私は体が硬い。コンプレックスになっているほど、硬い。
どのくらい硬いかというと、まず足を伸ばして床に座った状態で背筋がまっすぐ伸びない。
体を前に倒すどころか、まっすぐ座ることができない。
開脚しても90度以上開かない。
立ったまま前屈、手は膝まで届くのが精いっぱいだし、腰も痛くて後ろに反らせない。
ラジオ体操をまともにやろうとしただけで体中が悲鳴をあげる。
 
昔からそうだった。学校の体育の授業で、「ペアを組んで体操します!」の号令は苦痛だった。だって誰もこんな体の硬い人とはペアを組みたくないから、いつも一人ポツンと余る。仕方ないから先生とペアを組むことになるのだが、だいたいどの先生からも「真面目にやってます? もうちょっと体倒れるでしょ? ちゃんとやってください!」と怒られた。ペアを組めずに毎回一人ぼっちになる上に、怒られるのだから、苦痛でますます「体が硬い」がコンプレックスになっていった。運動自体も大嫌いになった。
 
そんな私も30代になり、体に余計な肉もついてきたし、体力も落ちてきた。
日々の仕事、家事、育児でもうくたくた。子どもの寝かしつけでそのまま一緒に寝てしまうことも多く、「疲れたぁ」が口癖。肩こりも酷いし、腰痛もある。
対処すべくマッサージに週1回通ったりもした。
コリによる頭痛もしょっちゅう。そのたびに市販の頭痛薬を飲んでしのいでいた。
 
運動して体力つけたいなとは思っていたのだが、コンプレックスが邪魔をしてしまう。
体が硬くてストレッチもままならないのを他人に見られたくないため、ジムには通いたくなかった。ランニングは疲れる。水泳はそもそも泳げないし……。

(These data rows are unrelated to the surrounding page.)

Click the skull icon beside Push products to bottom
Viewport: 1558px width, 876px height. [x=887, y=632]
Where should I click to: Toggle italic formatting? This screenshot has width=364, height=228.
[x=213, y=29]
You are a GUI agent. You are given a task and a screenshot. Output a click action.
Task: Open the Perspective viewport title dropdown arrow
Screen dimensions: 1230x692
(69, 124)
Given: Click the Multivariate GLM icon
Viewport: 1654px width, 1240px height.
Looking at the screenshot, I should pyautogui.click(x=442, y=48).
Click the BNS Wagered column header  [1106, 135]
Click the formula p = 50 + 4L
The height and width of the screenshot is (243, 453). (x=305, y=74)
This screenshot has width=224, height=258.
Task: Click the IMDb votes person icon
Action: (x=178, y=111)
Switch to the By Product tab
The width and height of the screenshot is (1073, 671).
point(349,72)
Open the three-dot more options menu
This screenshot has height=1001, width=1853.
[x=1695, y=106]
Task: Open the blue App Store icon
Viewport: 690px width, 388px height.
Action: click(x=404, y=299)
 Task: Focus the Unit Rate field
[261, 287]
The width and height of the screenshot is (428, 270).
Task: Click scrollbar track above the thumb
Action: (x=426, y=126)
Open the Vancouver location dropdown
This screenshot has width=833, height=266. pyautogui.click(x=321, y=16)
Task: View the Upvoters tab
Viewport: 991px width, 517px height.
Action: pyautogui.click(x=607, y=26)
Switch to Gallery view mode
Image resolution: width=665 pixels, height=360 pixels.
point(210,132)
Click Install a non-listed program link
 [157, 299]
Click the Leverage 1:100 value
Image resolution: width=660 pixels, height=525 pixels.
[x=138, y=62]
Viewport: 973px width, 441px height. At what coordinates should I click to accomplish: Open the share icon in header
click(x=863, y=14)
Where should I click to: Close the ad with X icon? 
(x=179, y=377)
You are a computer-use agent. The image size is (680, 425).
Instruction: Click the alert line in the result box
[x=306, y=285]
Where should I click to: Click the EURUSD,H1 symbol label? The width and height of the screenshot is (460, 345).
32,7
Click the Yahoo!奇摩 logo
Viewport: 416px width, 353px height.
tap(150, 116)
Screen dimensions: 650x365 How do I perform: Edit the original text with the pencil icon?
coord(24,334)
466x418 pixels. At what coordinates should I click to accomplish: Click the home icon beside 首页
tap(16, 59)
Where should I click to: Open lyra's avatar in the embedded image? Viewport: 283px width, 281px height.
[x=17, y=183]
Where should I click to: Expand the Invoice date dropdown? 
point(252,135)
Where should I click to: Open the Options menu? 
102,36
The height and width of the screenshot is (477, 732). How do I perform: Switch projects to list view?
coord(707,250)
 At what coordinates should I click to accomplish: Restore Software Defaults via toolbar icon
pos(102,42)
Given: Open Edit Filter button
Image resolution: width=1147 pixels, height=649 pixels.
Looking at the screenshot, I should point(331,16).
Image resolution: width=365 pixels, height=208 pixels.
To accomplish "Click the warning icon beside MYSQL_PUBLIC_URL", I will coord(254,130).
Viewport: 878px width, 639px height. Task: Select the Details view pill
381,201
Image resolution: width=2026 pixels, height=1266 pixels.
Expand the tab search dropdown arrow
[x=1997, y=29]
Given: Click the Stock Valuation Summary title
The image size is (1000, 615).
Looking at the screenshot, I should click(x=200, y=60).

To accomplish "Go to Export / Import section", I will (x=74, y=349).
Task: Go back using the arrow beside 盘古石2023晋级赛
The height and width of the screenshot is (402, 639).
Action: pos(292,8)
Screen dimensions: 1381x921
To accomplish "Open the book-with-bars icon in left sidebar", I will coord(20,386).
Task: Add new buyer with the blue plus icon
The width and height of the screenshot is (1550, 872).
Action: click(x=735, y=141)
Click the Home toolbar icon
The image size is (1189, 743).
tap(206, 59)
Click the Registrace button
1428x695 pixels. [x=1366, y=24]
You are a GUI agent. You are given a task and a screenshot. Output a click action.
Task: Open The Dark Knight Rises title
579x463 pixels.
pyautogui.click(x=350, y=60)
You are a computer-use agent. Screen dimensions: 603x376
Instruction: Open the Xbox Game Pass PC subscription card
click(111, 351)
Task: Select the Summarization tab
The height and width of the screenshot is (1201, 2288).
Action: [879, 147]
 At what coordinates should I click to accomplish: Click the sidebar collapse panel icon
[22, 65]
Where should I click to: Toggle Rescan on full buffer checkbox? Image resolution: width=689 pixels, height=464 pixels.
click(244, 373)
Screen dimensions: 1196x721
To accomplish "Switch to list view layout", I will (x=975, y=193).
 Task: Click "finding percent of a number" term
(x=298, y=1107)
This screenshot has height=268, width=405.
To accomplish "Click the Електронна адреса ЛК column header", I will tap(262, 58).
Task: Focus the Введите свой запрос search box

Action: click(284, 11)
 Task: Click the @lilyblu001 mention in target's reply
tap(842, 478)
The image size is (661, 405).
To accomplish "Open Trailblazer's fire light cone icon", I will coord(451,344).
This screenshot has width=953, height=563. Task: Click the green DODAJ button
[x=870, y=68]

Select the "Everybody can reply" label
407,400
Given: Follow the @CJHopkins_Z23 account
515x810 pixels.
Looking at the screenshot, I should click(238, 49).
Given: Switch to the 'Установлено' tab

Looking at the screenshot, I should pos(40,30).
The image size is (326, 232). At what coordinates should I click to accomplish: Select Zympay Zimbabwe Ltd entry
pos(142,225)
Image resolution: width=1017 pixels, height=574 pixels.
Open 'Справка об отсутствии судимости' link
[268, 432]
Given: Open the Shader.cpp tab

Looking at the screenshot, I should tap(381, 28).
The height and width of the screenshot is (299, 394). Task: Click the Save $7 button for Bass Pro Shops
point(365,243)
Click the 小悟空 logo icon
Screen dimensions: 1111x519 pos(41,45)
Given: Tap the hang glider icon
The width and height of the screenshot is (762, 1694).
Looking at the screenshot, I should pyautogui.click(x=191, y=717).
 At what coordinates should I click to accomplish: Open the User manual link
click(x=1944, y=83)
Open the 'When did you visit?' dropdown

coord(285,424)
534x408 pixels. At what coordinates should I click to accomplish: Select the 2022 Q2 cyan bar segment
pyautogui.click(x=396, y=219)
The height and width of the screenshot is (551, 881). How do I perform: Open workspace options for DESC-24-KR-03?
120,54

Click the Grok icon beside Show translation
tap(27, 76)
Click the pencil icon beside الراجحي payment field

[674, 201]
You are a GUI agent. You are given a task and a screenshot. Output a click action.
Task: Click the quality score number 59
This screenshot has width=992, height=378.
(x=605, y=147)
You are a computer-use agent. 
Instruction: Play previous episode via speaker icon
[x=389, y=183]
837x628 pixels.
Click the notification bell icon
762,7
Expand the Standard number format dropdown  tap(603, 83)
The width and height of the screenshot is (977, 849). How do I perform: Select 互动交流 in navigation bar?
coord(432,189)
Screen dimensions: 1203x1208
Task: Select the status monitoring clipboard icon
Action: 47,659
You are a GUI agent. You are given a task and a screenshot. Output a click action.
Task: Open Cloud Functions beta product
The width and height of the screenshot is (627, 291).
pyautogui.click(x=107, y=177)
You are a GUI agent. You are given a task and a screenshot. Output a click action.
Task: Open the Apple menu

体が硬い、運動に自信がない私が出来ることといえば、ただ往復の通勤の中で早歩きする、階段をなるべく使う、が精いっぱいだった。
 
ある日駅で配っているチラシをもらってしまった。ヨガ教室の宣伝である。
最初は体硬い人が一番行っちゃいけないところじゃない? と思ったのだが、70代の方も通っているという宣伝を見て「あ、さすがに70代よりは体はまだ動くんじゃないかな?」という大変失礼な安心感を抱いてしまい興味がわいた。
また、体が硬い人の方がより効果があるともチラシには書いてあり、体が硬くて運動が苦手な私でもストレッチする感覚で始められるのではないか? まるで蜘蛛の糸を垂らされたカンダタのように一筋の希望の光が舞い降りた気がした。
 
ヨガは体が硬くて不格好でも、先生の言うとおりにポーズを取ろうと体の細部に意識を向けることが大事。人と比べず、自分の体がどこまで動くか、呼吸のタイミングと合わせて
ゆっくり動かしていく。レッスンは20人ほどのクラスで集団でやるのだが、あくまで一人一人がそれぞれ自分の体と向き合いつつ、対話していくような感覚になるのが特徴だ。
 
ヨガを継続するうち、だんだん体が動くようなってポーズが上手に出来るようになったことで、肩こりや腰痛にもゆっくり効いてくるようになった。
筋肉が動く事で血の巡りがよくなり、頭痛の頻度も少なくなってきて慢性的に飲んでいた頭痛薬にお世話になる機会も減ったのである。マッサージも月1回ほどに減った。
体調が安定してくると、不思議と心も安定してきた。
 
ヨガは筋肉がモリモリつくわけでもないし、痩せるわけでもない。
結果にコミットすることは残念ながら期待しない方がいい。
いうなれば、体を整えることでゆっくり本来の自分の体に戻していくと言った方が正しい。
普段体の調子が悪いと、市販の薬を飲んだり、ダラダラと寝込んだりしていたが、まず「不調になりにくくなる」そして「回復も早くなる」。まさに自分の体そのものが元気になっていくのは東洋の漢方薬に効果が似ているのかもしれない。
 
特に私のように体が硬い人、運動をやってこなかった人、運動不足による体の不調続いている人は、いきなり激しい運動を始めると逆に体を痛めることもあるという。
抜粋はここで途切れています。